TASK GOAL ->
Copy the data below exactly, but not the pictures it contains.

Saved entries
- Opening Delimiter -

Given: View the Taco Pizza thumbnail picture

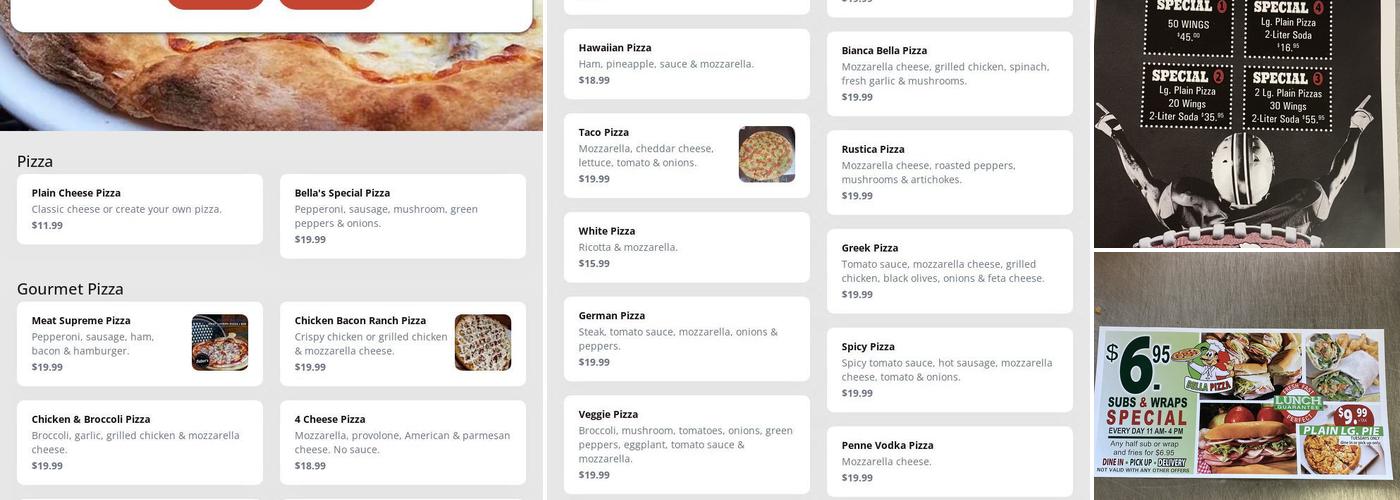Looking at the screenshot, I should tap(767, 154).
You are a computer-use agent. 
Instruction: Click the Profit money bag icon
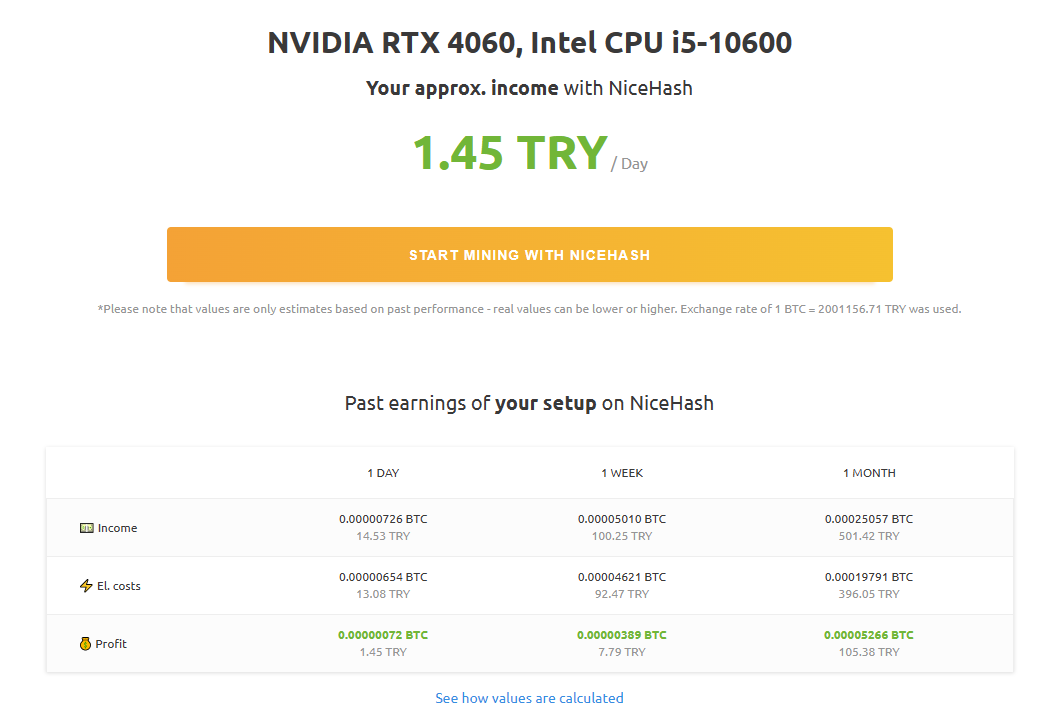(x=86, y=644)
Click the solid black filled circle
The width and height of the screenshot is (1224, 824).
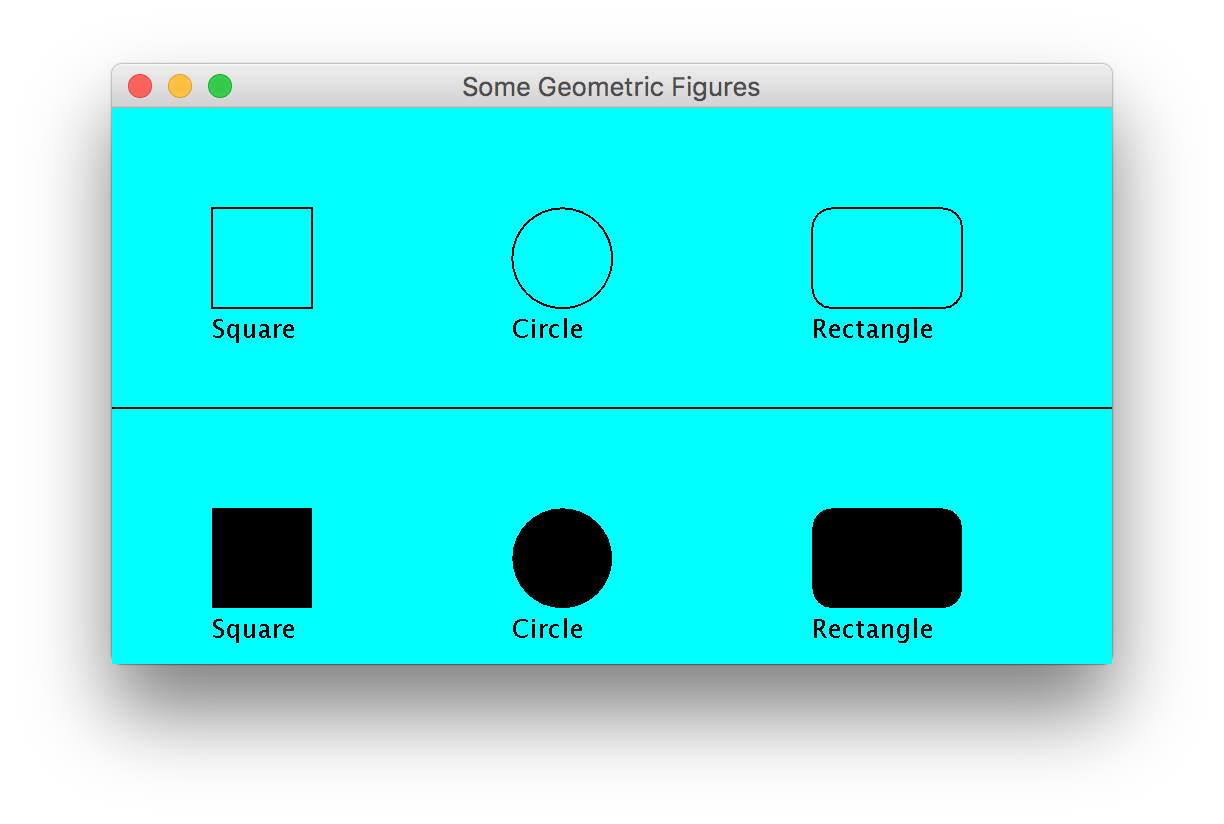click(x=562, y=558)
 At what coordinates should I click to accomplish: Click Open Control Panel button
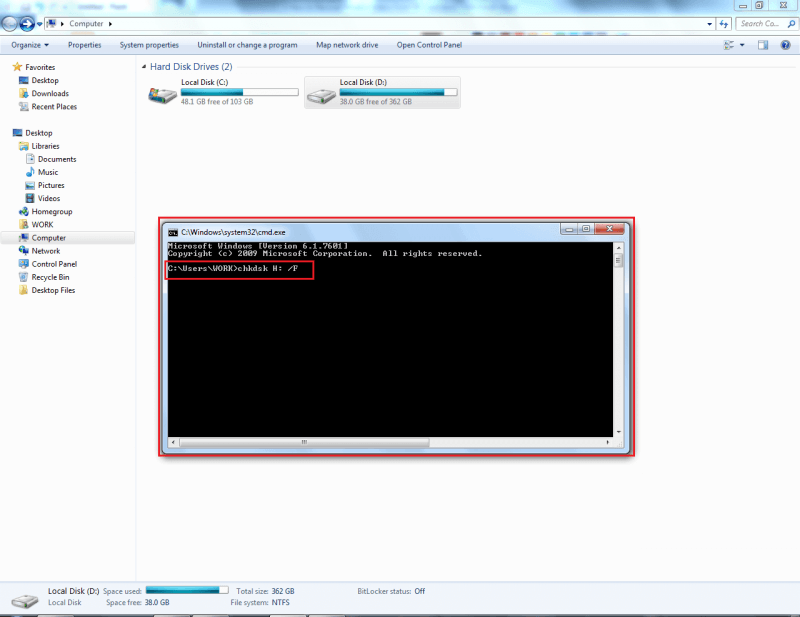point(430,45)
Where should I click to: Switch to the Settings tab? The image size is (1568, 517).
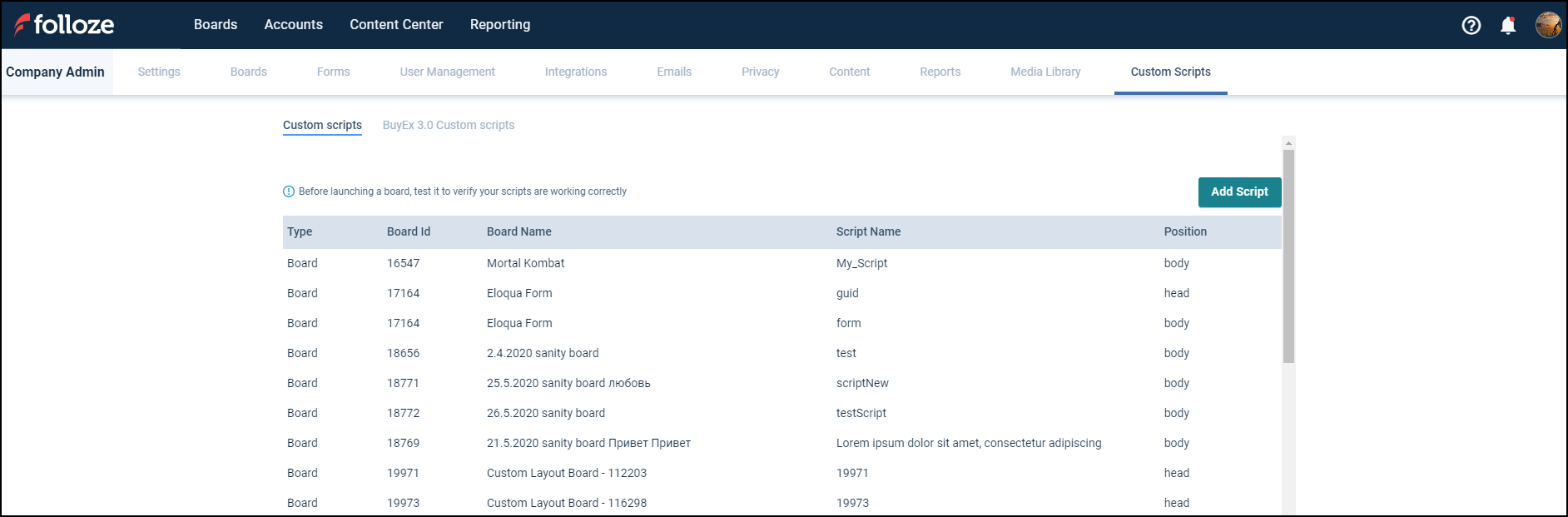click(x=159, y=72)
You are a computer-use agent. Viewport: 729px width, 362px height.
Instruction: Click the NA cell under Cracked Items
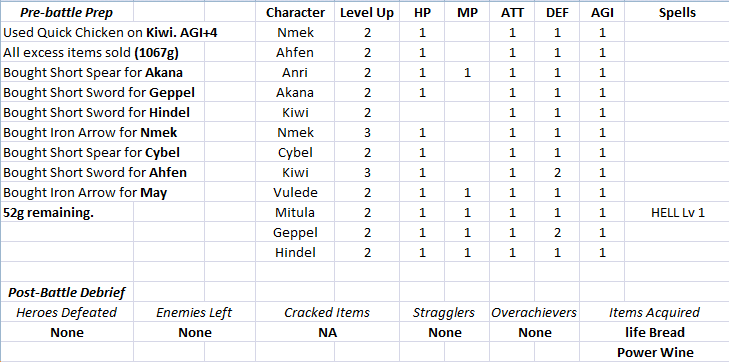pos(327,332)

- Closing Delimiter -

SOLUTION TO THE EXERCISE ->
Given: View the Taco Pizza thumbnail picture

Looking at the screenshot, I should tap(767, 154).
You are a computer-use agent. 
Instruction: Click the Profit money bag icon
(x=86, y=644)
Click the solid black filled circle
The width and height of the screenshot is (1224, 824).
click(x=562, y=558)
 At what coordinates should I click to accomplish: Click Open Control Panel button
point(430,45)
Where should I click to: Switch to the Settings tab? The image size is (1568, 517).
click(x=159, y=72)
You are a computer-use agent. Viewport: 729px width, 362px height.
Instruction: Click the NA cell under Cracked Items
pos(327,332)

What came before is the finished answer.